[Stored data]
--------------------

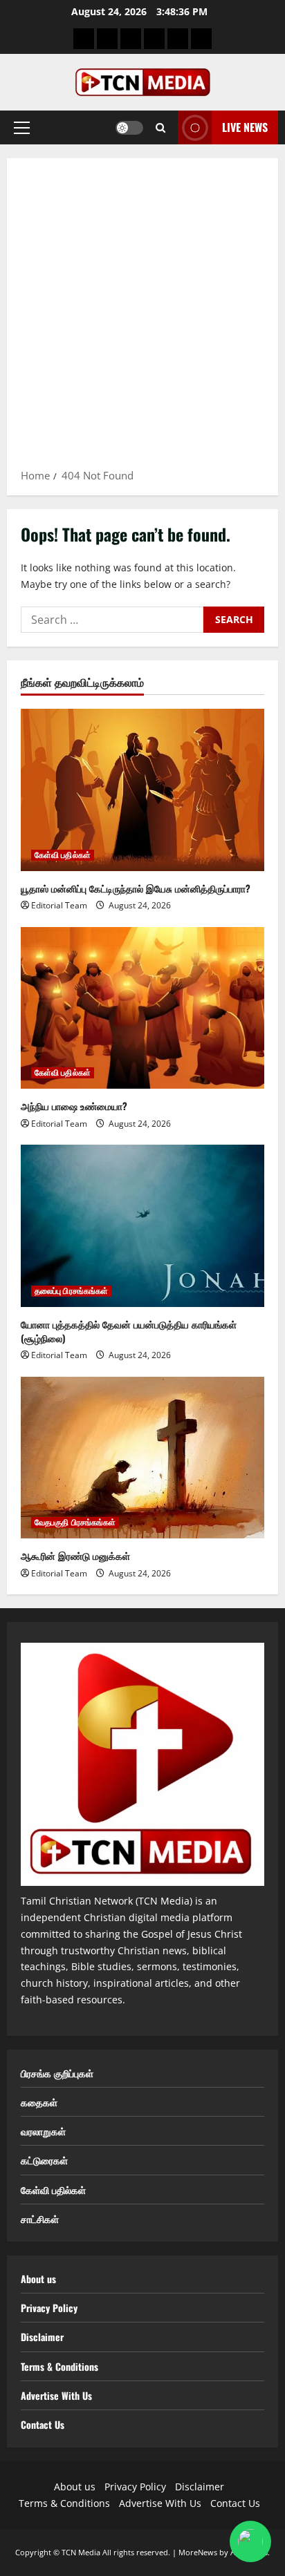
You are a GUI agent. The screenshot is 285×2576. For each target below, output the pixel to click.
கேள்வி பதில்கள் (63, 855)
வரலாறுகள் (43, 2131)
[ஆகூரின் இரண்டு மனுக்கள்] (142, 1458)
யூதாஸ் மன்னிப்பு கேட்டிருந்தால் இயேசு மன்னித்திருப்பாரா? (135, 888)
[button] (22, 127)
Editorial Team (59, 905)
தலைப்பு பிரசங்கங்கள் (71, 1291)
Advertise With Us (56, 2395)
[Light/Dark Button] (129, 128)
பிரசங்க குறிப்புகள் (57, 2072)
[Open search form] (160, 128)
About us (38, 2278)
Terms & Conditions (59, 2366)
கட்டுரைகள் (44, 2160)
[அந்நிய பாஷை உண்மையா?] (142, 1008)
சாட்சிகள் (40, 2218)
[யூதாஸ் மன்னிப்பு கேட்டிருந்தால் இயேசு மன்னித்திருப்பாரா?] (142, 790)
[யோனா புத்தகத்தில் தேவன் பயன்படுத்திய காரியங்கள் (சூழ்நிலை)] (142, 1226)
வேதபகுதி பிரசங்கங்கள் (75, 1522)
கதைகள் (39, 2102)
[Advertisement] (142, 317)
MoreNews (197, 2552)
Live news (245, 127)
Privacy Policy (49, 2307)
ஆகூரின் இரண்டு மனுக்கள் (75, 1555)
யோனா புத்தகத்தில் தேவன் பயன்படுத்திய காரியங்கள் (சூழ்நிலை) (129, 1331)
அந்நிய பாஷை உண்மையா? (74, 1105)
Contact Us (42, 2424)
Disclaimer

--------------------

Assignment => The pictures in the entries above should be left out; all else must be copied exactly.

Finished exercise =>
You are a GUI agent. The screenshot is 285×2576. For each target below, output the pixel to click.
கேள்வி பதில்கள் (63, 855)
வரலாறுகள் (43, 2131)
[ஆகூரின் இரண்டு மனுக்கள்] (142, 1458)
யூதாஸ் மன்னிப்பு கேட்டிருந்தால் இயேசு மன்னித்திருப்பாரா? (135, 888)
[button] (22, 127)
Editorial Team (59, 905)
தலைப்பு பிரசங்கங்கள் (71, 1291)
Advertise With Us (56, 2395)
[Light/Dark Button] (129, 128)
பிரசங்க குறிப்புகள் (57, 2072)
[Open search form] (160, 128)
About us (38, 2278)
Terms & Conditions (59, 2366)
கட்டுரைகள் (44, 2160)
[அந்நிய பாஷை உண்மையா?] (142, 1008)
சாட்சிகள் (40, 2218)
[யூதாஸ் மன்னிப்பு கேட்டிருந்தால் இயேசு மன்னித்திருப்பாரா?] (142, 790)
[யோனா புத்தகத்தில் தேவன் பயன்படுத்திய காரியங்கள் (சூழ்நிலை)] (142, 1226)
வேதபகுதி பிரசங்கங்கள் (75, 1522)
கதைகள் (39, 2102)
[Advertisement] (142, 317)
MoreNews (197, 2552)
Live news (245, 127)
Privacy Policy (49, 2307)
ஆகூரின் இரண்டு மனுக்கள் (75, 1555)
யோனா புத்தகத்தில் தேவன் பயன்படுத்திய காரியங்கள் (சூழ்நிலை) (129, 1331)
அந்நிய பாஷை உண்மையா? (74, 1105)
Contact Us (42, 2424)
Disclaimer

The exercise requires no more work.